EXERCISE INSTRUCTIONS> Please copy the material below word for word, starting with the line containing "The image size" and continuing through the end of the material, and leave out the pictures.

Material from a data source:
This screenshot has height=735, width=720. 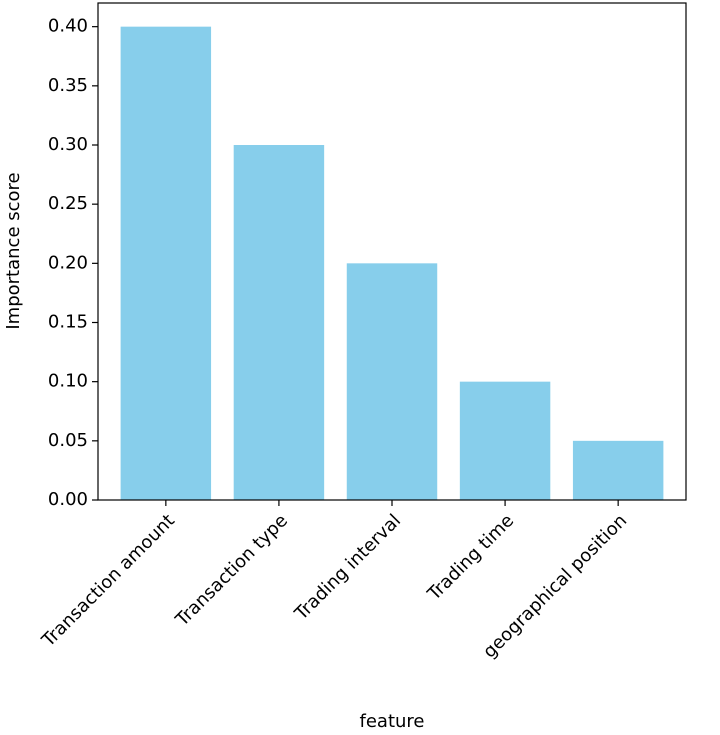 What do you see at coordinates (68, 86) in the screenshot?
I see `y-tick-label: 0.35` at bounding box center [68, 86].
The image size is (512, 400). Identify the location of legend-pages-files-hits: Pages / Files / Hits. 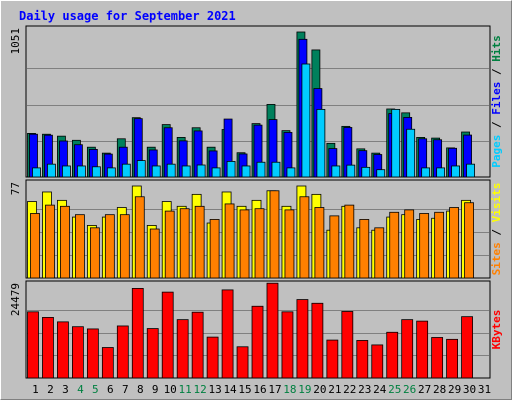
(496, 102).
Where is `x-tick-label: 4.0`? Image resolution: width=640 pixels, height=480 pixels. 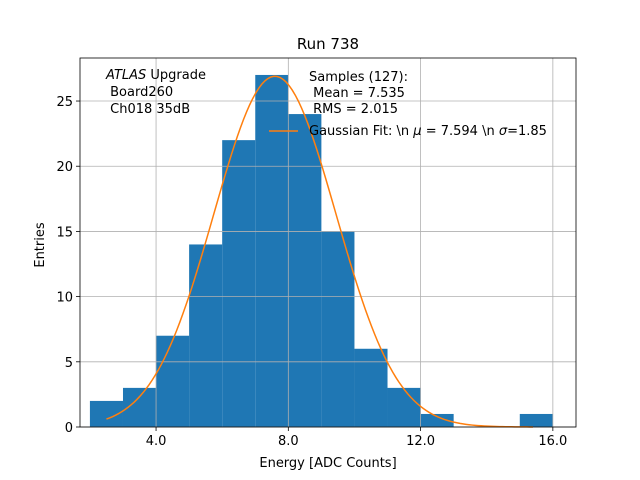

RESULT OF THE EXERCISE>
The image size is (512, 400). Identify the location of legend-pages-files-hits: Pages / Files / Hits. 
(496, 102).
Where is `x-tick-label: 4.0`? Image resolution: width=640 pixels, height=480 pixels. 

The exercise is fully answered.